What Pakistan’s ODI team needs is an overhaul with a person like Sarfraz Ahmed at the helm; not Azhar Ali as the captain. Yes, when he did make his debut as captain, he seemed like a good choice but then, any one is better than Shahid Afridi, any day. What the ODI team lacks is firepower because the players don’t have any clue as to what they are supposed to do and how. In contrast, the very players have stretched their winning streak to 4 against the World Champions and the finalists of World T20. Impressive, isn’t it? The ODI team must learn from the exploits of the T20 squad where the players play to make their captain happy, not for their own place in the side.

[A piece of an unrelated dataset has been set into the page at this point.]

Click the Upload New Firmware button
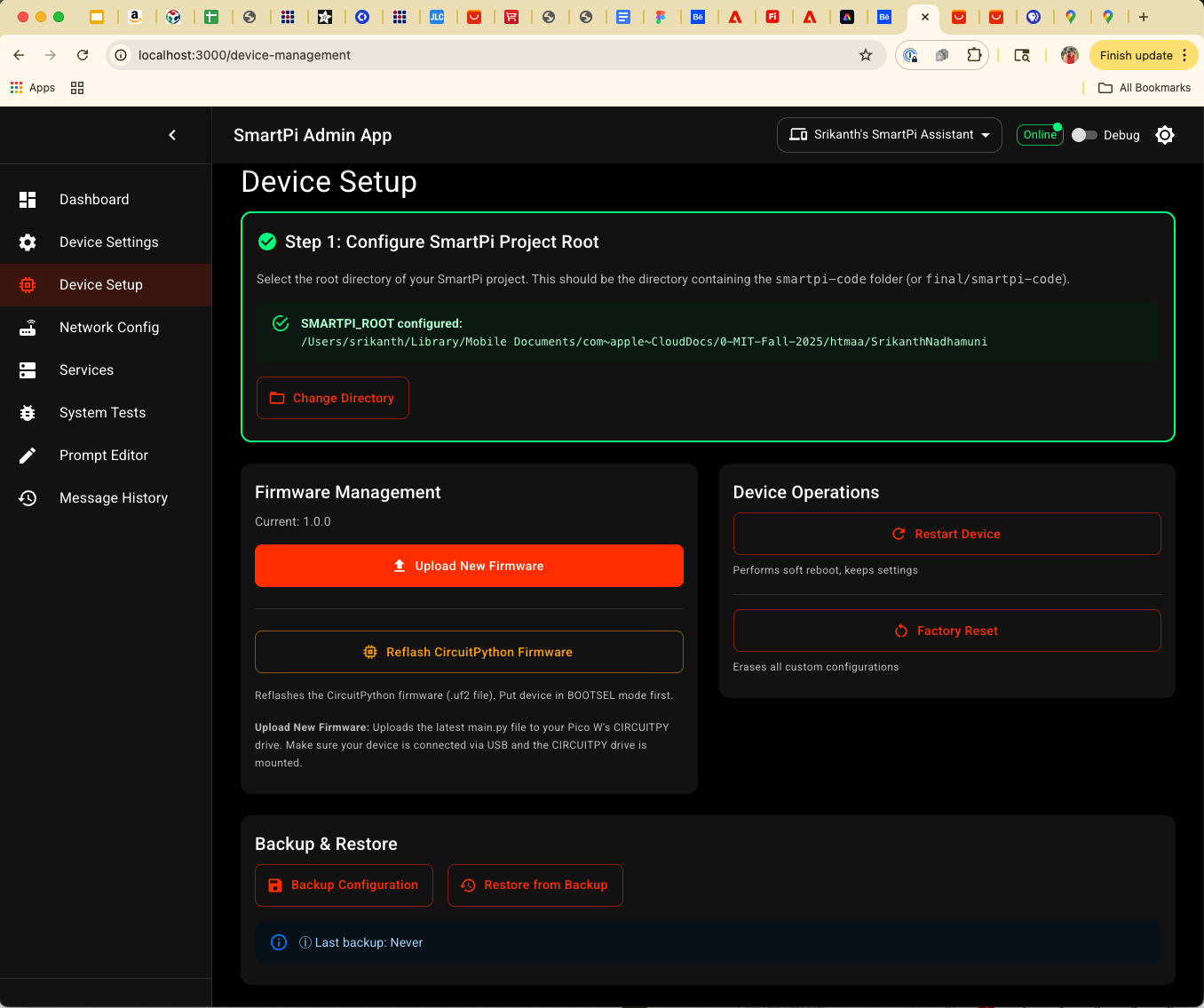1204x1008 pixels. tap(469, 566)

And then there is Sarfraz’s captaincy -- the wicket-keeper batsman looks in control of the side even when the chips are down. The same can’t be said for Azhar Ali for whom the chips are hardly up -- wrong team selection, incorrect batting order and most importantly, improper bowling changes. He must fight for the inclusion of those players who are not in the squad rather than agree to the inclusion of Wahab Riaz and Rahat Ali who have been tried, tested and have failed. Rumman Raees seems a much better bowler than Rahat yet the Test pacer finds a place in the side despite the fact that he doesn’t know how to find the right line. Wahab Riaz has been going for runs in all formats of the game yet no one drops him for a youngster.

What Pakistan’s ODI team needs is an overhaul with a person like Sarfraz Ahmed at the helm; not Azhar Ali as the captain. Yes, when he did make his debut as captain, he seemed like a good choice but then, any one is better than Shahid Afridi, any day. What the ODI team lacks is firepower because the players don’t have any clue as to what they are supposed to do and how.

And by the way, is it Pakistan side or Left Armers XI because with Mohammad Amir, Wahab Riaz, Rahat Ali, Imad Wasim and Mohammad Nawaz in the final XI, Pakistan poses a one-dimensional attack which might look good now but will create problems in future.

Before we conclude, let’s talk about the person responsible for Pakistan’s presence at number 9 in One Day International rankings -- Shahid Afridi. The former captain now wants to be given a proper farewell but he has forgotten that farewell is given to those who leave cricket, not making leaving cricket a joke. He has retired on more than a dozen times in his entire career and wasn’t even serious when he said that the last World Cup would be his final swansong. Since his forced exit from the national lineup, the T20 team has been doing well under Sarfraz Ahmed and that is enough proof that Shahid Afridi must quietly go into the sunset rather than playing one match and disrupting the team’s progress.